Actualmente, las tasas no solo buscan recaudar para las arcas públicas, sino que se convirtieron en la principal herramienta de los gobiernos para intentar frenar el impacto ambiental de la aviación, responsable del 2,5% de las emisiones globales de CO2.
ALEMANIA Y SUECIA: EL CAMINO DE LA REDUCCIÓN
En un giro inesperado, algunos países decidieron dar marcha atrás para ganar competitividad.
* Alemania: El Gobierno federal aprobó planes para reducir los impuestos a niveles de 2024. Si el Parlamento lo ratifica en julio, los vuelos de corta distancia bajarán de 14,10 USD a 11,80 USD, mientras que los de larga distancia caerán de 64,30 USD a 54,00 USD.

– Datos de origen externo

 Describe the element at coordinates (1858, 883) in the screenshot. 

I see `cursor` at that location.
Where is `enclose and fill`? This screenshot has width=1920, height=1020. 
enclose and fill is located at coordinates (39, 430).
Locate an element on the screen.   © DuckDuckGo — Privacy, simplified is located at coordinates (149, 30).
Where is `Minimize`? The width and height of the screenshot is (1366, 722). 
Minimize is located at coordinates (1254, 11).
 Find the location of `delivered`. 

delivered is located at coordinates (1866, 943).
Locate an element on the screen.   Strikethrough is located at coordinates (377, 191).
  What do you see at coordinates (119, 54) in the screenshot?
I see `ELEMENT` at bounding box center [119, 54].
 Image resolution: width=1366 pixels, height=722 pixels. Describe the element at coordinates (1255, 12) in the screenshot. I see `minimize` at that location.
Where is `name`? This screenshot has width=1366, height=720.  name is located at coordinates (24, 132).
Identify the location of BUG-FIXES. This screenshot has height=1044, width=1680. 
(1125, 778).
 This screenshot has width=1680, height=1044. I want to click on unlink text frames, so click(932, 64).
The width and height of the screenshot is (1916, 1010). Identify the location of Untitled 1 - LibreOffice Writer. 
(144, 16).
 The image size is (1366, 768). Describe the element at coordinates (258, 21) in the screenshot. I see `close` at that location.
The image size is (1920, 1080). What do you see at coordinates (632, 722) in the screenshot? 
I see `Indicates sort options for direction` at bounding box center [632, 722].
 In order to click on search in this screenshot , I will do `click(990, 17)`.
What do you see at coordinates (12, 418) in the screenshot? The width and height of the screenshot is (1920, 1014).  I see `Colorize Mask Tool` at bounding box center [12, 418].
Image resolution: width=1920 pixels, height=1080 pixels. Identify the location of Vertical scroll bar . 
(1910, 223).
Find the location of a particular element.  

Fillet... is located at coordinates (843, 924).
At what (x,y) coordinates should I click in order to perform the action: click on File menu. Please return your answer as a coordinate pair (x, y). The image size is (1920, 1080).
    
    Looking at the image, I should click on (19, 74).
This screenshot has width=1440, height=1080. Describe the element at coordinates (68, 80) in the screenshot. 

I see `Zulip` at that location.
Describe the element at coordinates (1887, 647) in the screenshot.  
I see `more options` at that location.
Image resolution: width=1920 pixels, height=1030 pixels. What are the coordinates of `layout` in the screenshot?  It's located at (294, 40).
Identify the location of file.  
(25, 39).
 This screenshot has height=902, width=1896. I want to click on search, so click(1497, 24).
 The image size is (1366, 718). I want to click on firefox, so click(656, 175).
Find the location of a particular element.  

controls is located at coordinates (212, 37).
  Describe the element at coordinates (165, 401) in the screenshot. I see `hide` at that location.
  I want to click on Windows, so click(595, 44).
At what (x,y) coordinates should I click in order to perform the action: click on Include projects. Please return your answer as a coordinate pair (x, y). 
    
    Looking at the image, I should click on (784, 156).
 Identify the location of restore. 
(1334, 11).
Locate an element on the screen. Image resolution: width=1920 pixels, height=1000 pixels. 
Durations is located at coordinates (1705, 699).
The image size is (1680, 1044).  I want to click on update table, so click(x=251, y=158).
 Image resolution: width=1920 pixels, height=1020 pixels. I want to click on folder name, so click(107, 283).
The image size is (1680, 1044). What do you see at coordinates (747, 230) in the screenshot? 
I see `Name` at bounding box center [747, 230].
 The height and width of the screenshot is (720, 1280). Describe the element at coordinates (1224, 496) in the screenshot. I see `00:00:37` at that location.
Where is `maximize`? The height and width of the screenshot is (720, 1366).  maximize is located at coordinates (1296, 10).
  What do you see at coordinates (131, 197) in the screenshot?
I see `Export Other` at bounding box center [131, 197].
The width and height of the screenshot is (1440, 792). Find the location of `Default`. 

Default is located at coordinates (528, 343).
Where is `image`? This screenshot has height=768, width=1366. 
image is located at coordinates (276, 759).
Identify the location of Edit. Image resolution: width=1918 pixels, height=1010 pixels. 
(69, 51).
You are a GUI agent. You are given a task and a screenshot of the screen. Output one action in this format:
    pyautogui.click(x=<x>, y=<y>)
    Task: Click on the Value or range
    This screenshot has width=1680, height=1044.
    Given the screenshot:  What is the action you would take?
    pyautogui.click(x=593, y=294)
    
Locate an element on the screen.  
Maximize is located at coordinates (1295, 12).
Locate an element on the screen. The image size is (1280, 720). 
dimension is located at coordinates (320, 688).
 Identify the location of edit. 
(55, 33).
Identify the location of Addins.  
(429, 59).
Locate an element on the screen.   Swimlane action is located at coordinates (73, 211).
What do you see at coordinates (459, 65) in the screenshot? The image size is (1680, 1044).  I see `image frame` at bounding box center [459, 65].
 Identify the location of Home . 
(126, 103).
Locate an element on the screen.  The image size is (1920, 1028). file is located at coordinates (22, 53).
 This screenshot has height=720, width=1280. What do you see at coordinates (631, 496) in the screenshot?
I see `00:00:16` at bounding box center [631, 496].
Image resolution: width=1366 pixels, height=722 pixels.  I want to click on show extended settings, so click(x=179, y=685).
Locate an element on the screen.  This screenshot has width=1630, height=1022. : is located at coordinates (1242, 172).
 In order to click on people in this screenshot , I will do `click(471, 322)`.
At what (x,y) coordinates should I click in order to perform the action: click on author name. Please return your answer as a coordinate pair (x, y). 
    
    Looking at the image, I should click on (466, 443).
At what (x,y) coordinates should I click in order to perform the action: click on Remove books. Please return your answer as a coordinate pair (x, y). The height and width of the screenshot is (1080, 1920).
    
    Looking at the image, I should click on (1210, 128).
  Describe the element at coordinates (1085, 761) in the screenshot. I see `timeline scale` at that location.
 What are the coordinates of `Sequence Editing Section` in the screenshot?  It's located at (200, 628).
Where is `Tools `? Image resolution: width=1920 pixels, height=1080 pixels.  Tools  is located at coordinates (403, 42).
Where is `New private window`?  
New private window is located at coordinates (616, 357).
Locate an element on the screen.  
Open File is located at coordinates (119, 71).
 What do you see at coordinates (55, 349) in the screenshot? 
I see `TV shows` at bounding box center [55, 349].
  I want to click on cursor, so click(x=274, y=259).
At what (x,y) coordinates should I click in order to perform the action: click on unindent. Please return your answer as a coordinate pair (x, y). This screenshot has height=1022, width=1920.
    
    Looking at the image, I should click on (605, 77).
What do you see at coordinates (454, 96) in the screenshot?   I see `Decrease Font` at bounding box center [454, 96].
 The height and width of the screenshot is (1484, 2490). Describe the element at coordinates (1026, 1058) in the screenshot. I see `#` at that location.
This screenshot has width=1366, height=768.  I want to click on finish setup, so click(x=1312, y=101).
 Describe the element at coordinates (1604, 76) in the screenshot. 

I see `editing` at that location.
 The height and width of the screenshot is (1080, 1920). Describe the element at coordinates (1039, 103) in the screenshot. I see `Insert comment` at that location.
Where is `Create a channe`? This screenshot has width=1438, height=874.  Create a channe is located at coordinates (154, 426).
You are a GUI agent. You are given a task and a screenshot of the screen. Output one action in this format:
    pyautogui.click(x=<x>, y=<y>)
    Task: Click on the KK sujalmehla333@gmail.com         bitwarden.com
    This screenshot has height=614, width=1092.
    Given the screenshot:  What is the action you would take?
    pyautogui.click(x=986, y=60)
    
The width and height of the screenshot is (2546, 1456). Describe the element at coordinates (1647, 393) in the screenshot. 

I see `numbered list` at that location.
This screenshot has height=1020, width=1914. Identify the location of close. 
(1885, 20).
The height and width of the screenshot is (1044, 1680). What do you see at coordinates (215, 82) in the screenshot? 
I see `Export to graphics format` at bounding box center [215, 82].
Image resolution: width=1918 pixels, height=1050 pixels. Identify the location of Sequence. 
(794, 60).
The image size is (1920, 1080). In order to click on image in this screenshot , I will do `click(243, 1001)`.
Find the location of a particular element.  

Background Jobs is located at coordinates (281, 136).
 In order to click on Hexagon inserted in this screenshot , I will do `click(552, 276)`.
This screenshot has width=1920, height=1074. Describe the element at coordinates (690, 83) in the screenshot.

* Suecia: El Parlamento (Riksdag) decidió suprimir oficialmente la tasa aérea a partir de julio de 2025. El sector aeroportuario sueco celebró la medida, argumentando que el impuesto anterior (que llegaba hasta los 33,20 USD) lastró la conectividad sin aportar soluciones reales a la transición climática.
BÉLGICA Y FRANCIA: LA PRESIÓN AUMENTA
En la vereda de enfrente, el ajuste fiscal y la agenda verde impulsaron fuertes subas:
* Bélgica: El impuesto para tramos cortos aumentó de 4,50 USD a 9,10 USD por asiento y llegará a los 10,00 USD en 2029. El primer ministro, Bart De Wever, admitió que el país necesita sanear sus finanzas tras años de mala gestión.
* Francia: Aplicó incrementos drásticos en 2025. Un pasajero en clase Business para un vuelo de larga distancia pasó de pagar 57,30 USD a 109,10 USD en concepto de impuesto solidario.
EL MODELO BRITÁNICO Y EL PANORAMA GLOBAL
El Reino Unido puso en marcha este mes de abril de 2026 un aumento en su Air Passenger Duty (APD). Los viajeros que vuelen desde territorio británico hacia destinos lejanos como Australia o Tailandia verán un recargo de 110,80 USD en su billete.
Fuera de la región, la situación no es más simple. En Estados Unidos, el 7,5% de la tarifa doméstica se destina a un fondo federal, sumado a tasas de seguridad y aduana que rondan los 10,00 USD por tramo. Por su parte, Singapur decidió postergar hasta octubre de 2026 su nuevo impuesto sobre combustible sostenible (SAF) debido a la inestabilidad en Oriente Medio y el encarecimiento del barril de queroseno, que ya promedia los 164,70 USD.